Paura per un sub di Vico disperso in mare a Capri

motovedetta

CAPRI. Brutta avventura in mare la notte scorsa al largo di Punta Carena ad Anacapri per quattro persone con la passione per le escursioni sottomarine. Il gruppo di sub, tra cui due fratelli, era partito con una piccola imbarcazione dal porticciolo di Vico Equense in piena notte ed aveva fatto rotta verso l’isola di Capri con l’obiettivo di effettuare un’immersione in apnea, per una battuta di pesca subacquea, al largo del Faro di Anacapri, nella zona di Punta Carena, sul versante tra Capri e Ischia.

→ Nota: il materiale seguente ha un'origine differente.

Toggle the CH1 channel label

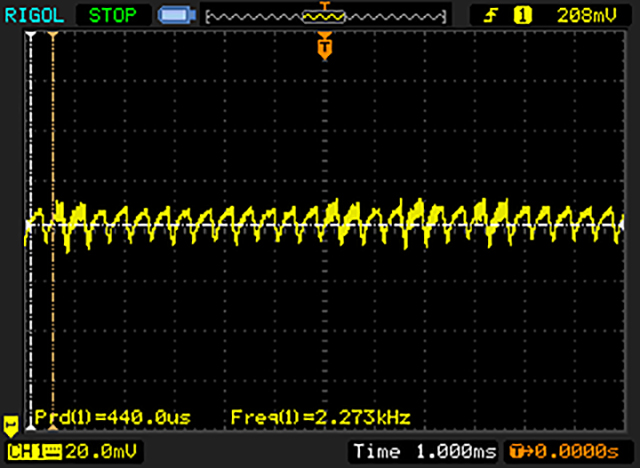click(x=22, y=453)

Un’uscita in mare che ha rischiato di trasformarsi in tragedia. Dopo l’immersione che è durata alcuni minuti ci si è accorti che uno di loro, U.C., di 35 anni, mancava all’appello. Probabilmente durante l’escursione si era allontanato troppo dalla barca di appoggio ed aveva perso l’orientamento. E’ cominciata così da parte degli stessi compagni di viaggio una prima ricerca effettuata nelle acque circostanti. I tre hanno cominciato a chiamare il loro amico ad alta voce perlustrando a nuoto anche lo specchio d’acqua. Ma visto che l’uomo sembrava svanito nel nulla, è partita poco prima dell’alba, intorno alle 5, una telefonata alla sala operativa dell’Ufficio Circondariale Marittimo di Capri che, dopo aver raccolto l’sos, ha immediatamente attivato la macchina dei soccorsi.

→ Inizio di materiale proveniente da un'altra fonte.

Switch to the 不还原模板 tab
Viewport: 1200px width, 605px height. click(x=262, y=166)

Il comandante della Capitaneria di Porto di Capri Dario Gerardi ha dato ordine di far partire la motovedetta Cp 858 che, insieme al battello veloce Gc A81, l’ultimo mezzo dato in dotazione al Circomare, di recarsi nella località indicata. Allo stesso tempo è stato richiesto l’intervento urgente da Napoli del nucleo sub della Guardia Costiera e ad essi si sono aggiunti anche i subacquei del centro diving di Capri che hanno partecipato attivamente alle ricerche insieme ai militari. E’ stata così perlustrata una vastissima zona nello spazio di alcune miglia, sia sui fondali che in superficie. Un’operazione che si è protratta per oltre 5 ore in cui sono entrati in azione mezzi nautici, motovedette e subacquei.

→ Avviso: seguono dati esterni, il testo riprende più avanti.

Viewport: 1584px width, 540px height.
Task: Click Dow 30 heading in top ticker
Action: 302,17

La ricerca del disperso è durata fino alle 10.30 quando alcuni pescatori che navigavano al largo di Cala di Limmo hanno informato i marinai della Guardia Costiera che sulla sommità di uno scoglio si trovava un uomo in evidente stato di difficoltà. Immediatamente il battello veloce della Capitaneria si è diretto nella zona indicata e dopo averlo individuato sullo sperone di roccia e sullo scoglio chiamato il “Limmo” ha recuperato il subacqueo che, nonostante le lunghe ore trascorse in una situazione precaria, a parte lo spavento, era in ottime condizioni di salute.

Il sub 35enne ha dichiarato ai marinai che dopo la sua riemersione si era accorto di essersi smarrito nel buio profondo della notte dopo essersi allontanato dalla barca di appoggio e non avendo altro punto di orientamento aveva nuotato fino alla riva, salendo sullo scoglio dove era rimasto fino al momento del suo avvistamento e ritrovamento.

L’avventura per i due fratelli e gli amici, che sono arrivati nel porto di Marina Grande a bordo del loro piccolo gozzo, si è conclusa negli uffici del Circomare Capri dove hanno narrato la loro odissea al comandante Dario Gerardi che ha verbalizzato l’accaduto e che comunque ha avviato accertamenti sulle modalità che hanno causato la disavventura e sulla presenza, a bordo alla piccola imbarcazione, delle dotazioni di sicurezza e delle previste attrezzature utilizzate in caso di immersioni subacquee.